Goal of the exercise: For the listing that follows, give again exactly the lines from the one with "You are a computer-use agent." to the one with "The width and height of the screenshot is (1048, 534).", including both.

(The input Opens)

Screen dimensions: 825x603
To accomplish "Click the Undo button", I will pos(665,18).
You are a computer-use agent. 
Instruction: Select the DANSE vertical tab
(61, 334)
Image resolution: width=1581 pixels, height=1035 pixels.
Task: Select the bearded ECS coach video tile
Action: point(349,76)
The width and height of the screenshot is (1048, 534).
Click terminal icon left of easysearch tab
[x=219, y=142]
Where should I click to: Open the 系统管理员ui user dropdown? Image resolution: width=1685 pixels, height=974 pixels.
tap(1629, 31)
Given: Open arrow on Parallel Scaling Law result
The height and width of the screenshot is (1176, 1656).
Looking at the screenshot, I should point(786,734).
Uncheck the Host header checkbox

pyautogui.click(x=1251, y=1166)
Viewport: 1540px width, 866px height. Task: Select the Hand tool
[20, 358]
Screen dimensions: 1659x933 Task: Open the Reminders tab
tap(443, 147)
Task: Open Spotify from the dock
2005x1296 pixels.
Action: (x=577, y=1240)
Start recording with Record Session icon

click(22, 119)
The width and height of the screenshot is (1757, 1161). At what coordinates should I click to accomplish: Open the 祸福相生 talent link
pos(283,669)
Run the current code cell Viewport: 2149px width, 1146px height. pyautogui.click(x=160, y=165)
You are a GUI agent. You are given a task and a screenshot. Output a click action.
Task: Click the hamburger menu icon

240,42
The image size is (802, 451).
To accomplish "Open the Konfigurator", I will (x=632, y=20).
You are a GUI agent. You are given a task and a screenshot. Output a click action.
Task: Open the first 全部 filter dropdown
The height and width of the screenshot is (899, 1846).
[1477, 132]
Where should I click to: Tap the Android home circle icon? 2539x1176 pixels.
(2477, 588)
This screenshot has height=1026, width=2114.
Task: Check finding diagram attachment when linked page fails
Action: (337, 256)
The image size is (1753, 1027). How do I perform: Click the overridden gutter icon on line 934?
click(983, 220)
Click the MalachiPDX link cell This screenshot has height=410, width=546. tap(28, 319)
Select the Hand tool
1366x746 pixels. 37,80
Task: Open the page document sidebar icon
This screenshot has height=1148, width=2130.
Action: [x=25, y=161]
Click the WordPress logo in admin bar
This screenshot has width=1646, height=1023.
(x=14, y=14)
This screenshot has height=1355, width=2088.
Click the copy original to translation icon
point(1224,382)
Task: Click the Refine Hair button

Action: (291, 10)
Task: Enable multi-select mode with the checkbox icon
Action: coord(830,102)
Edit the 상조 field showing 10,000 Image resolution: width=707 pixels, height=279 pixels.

(The input Closes)

Answer to the problem:
You are a computer-use agent. 
Instruction: Select the DANSE vertical tab
(61, 334)
Image resolution: width=1581 pixels, height=1035 pixels.
Task: Select the bearded ECS coach video tile
Action: point(349,76)
The width and height of the screenshot is (1048, 534).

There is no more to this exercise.